Task →
Extract from the entries below, exactly as given, only the lines from the line containing "Click the scrollbar down arrow" to the line containing "The width and", both lines included.

Extracted data →

----------------------------------------

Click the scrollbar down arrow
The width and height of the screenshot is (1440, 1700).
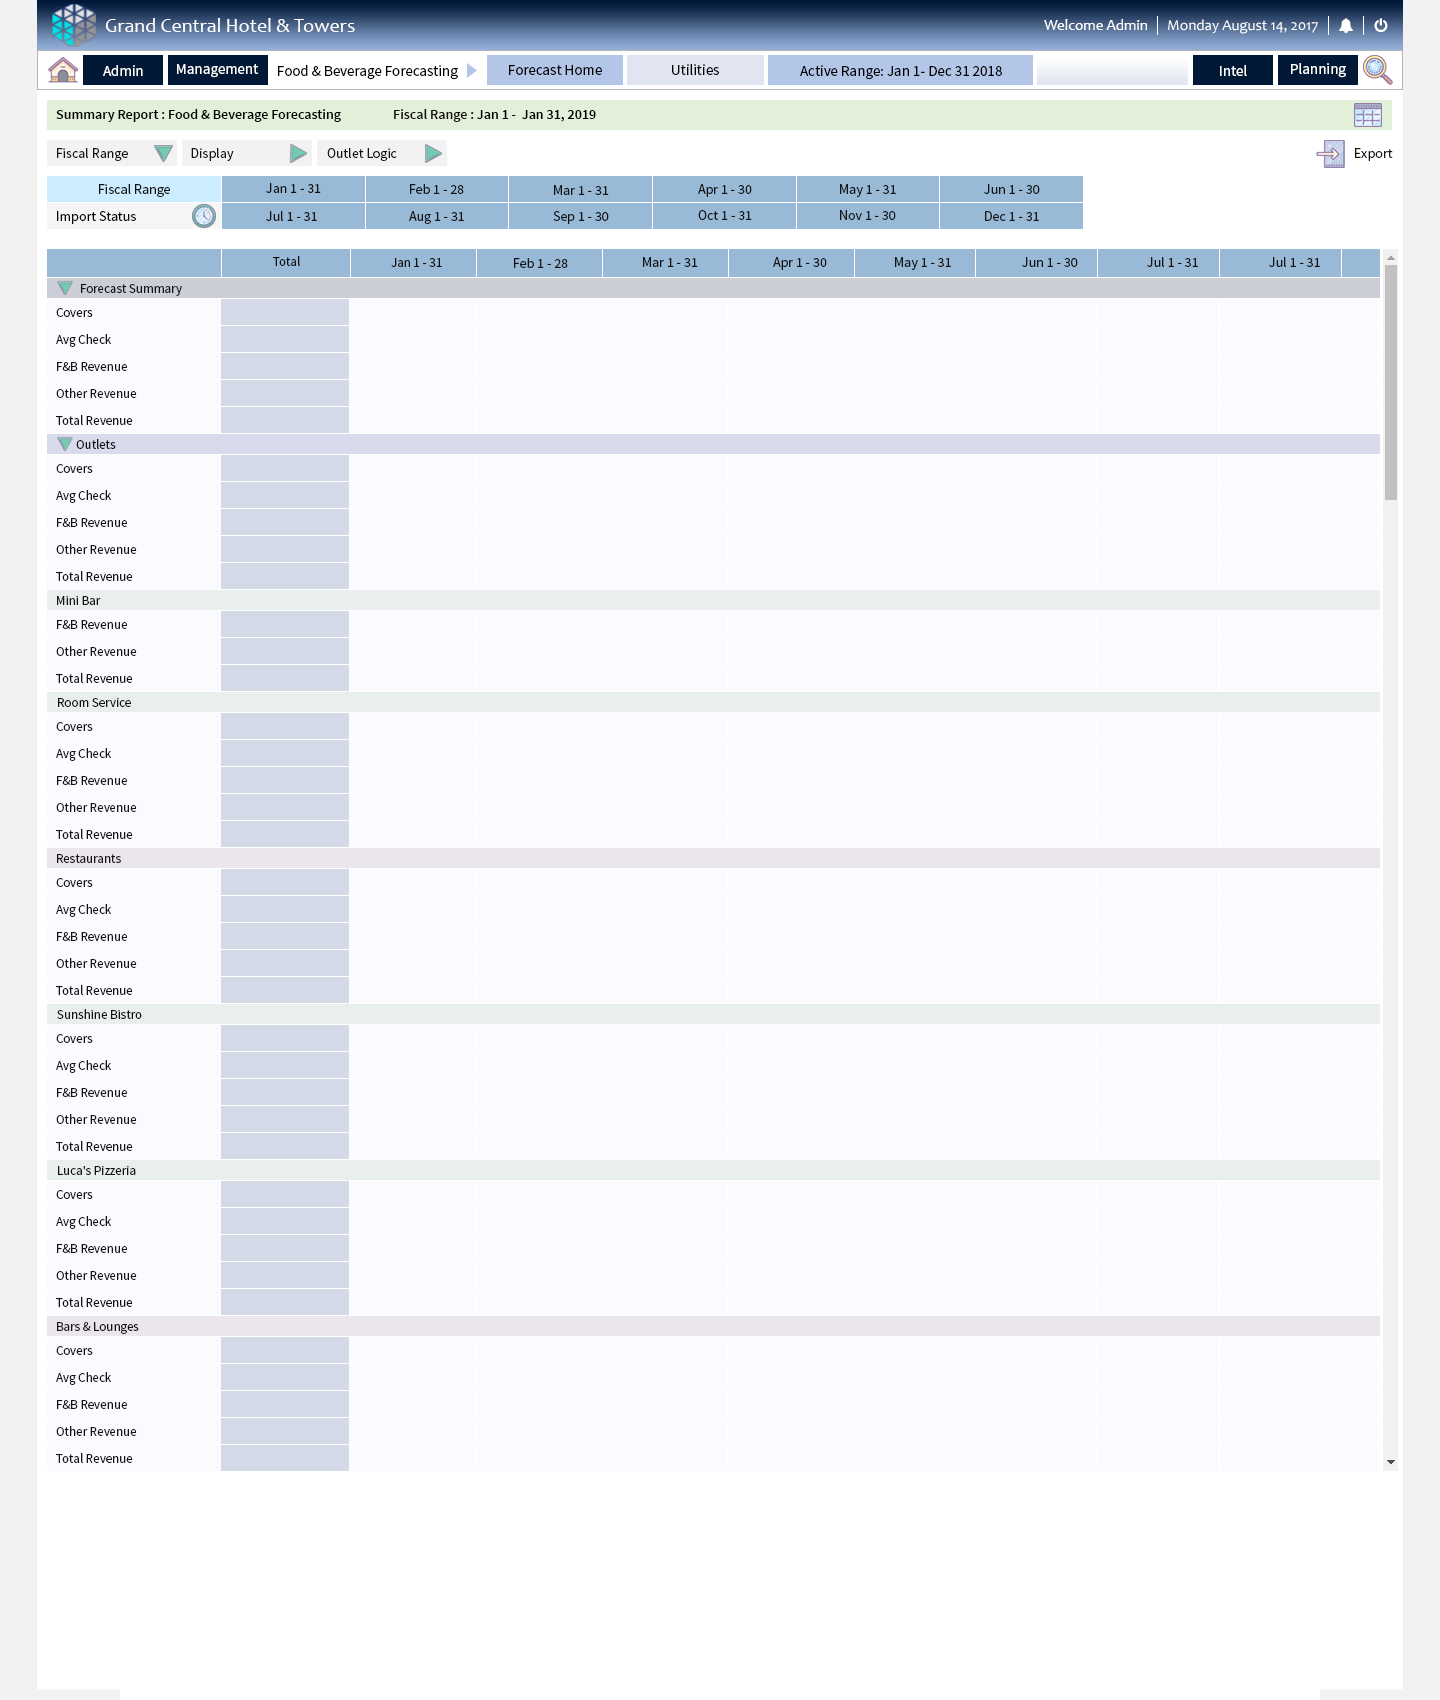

----------------------------------------

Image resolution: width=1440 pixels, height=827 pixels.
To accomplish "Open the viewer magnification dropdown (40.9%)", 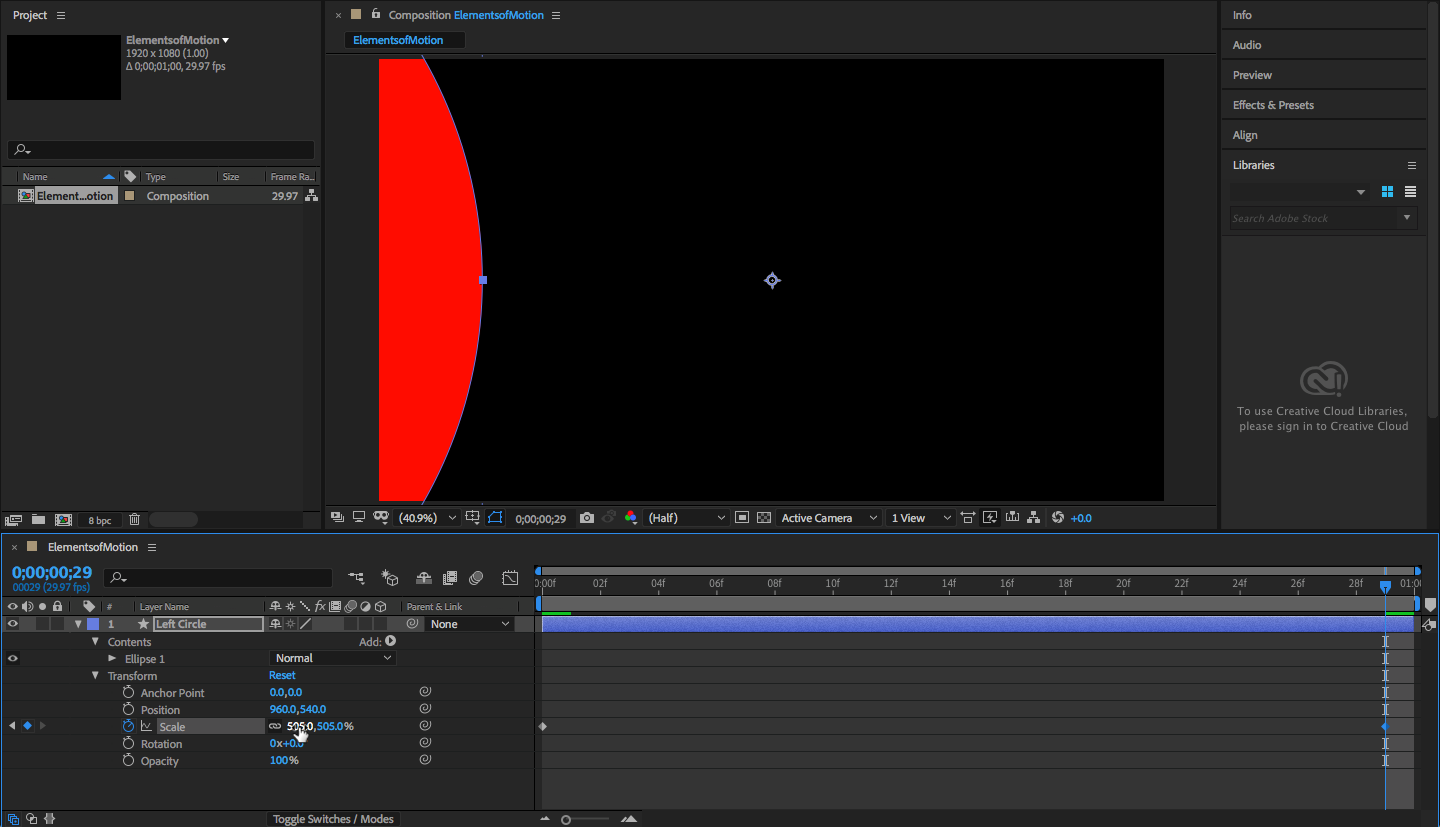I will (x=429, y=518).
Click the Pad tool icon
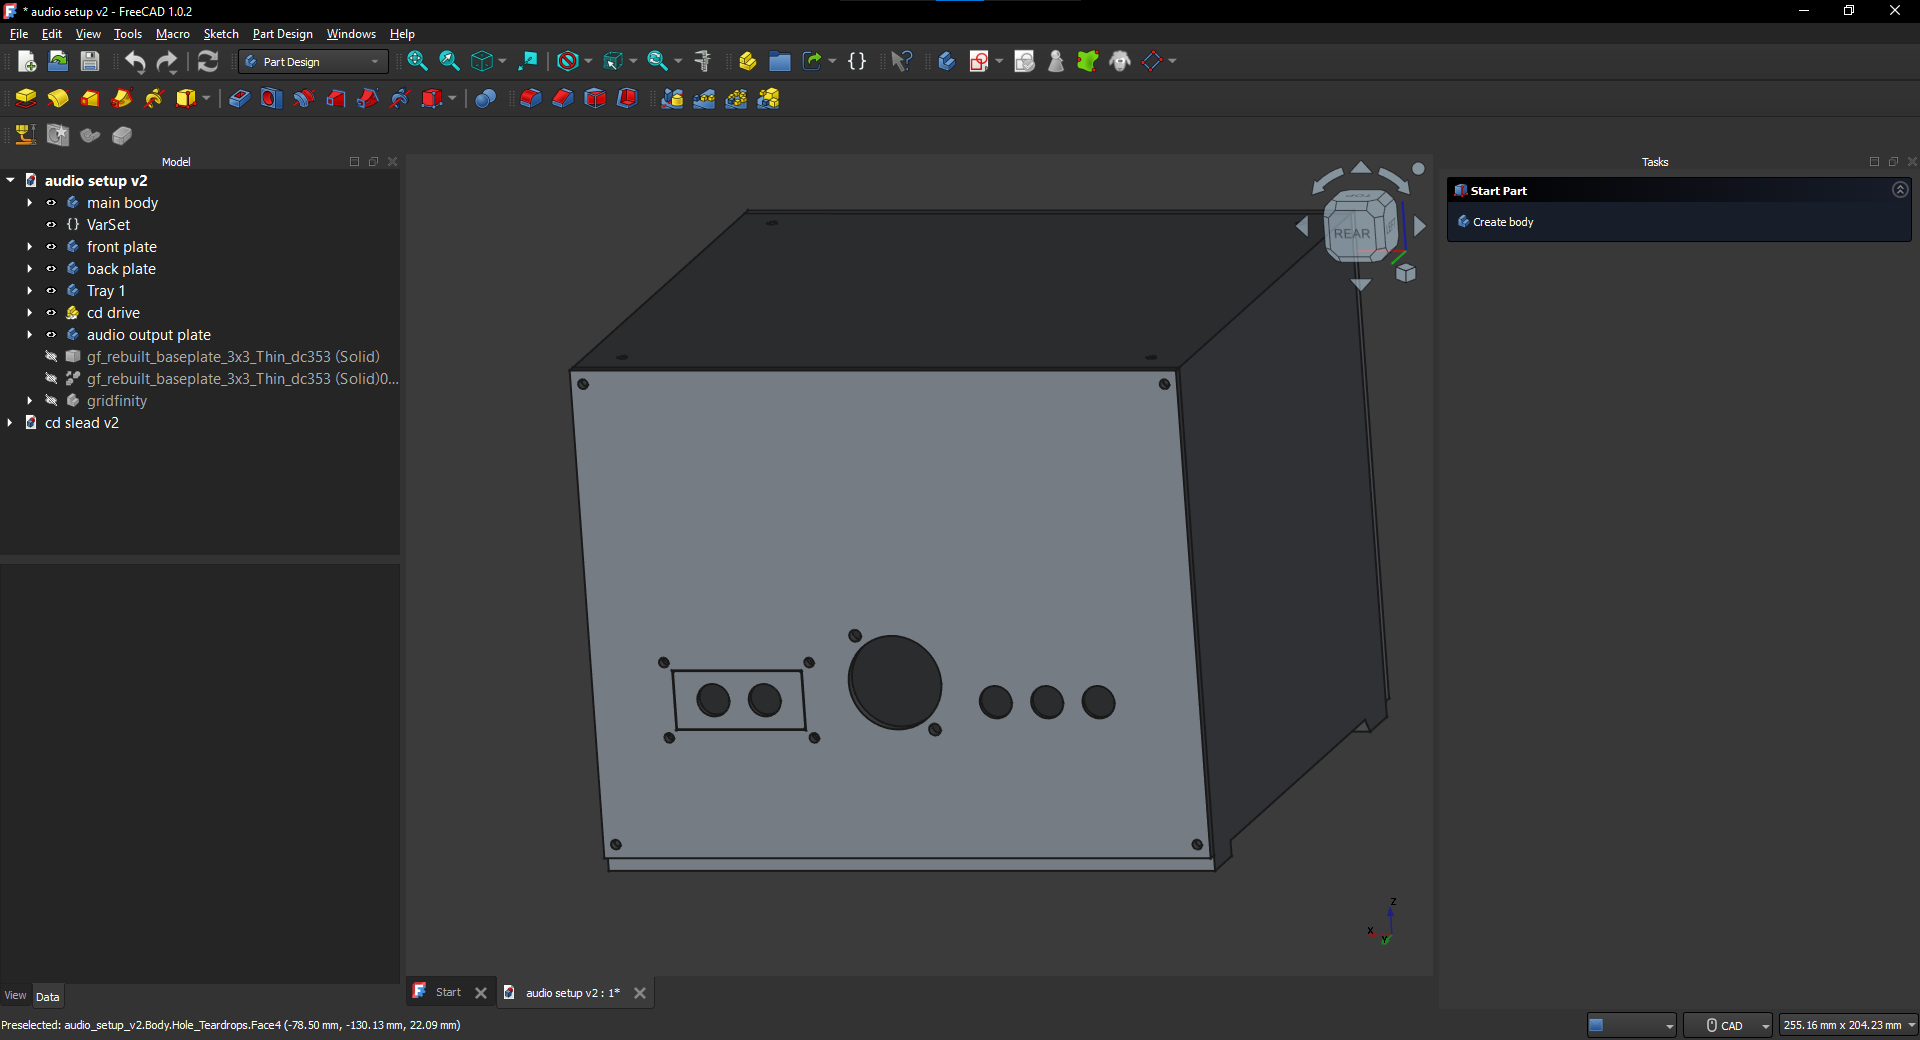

----------------------------------------

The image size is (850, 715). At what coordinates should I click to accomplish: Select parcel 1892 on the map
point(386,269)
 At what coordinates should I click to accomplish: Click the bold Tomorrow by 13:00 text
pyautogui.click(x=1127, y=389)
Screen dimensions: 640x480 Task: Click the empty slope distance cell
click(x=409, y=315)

----------------------------------------

Answer space →
Click the scrollbar down arrow
The width and height of the screenshot is (1440, 1700).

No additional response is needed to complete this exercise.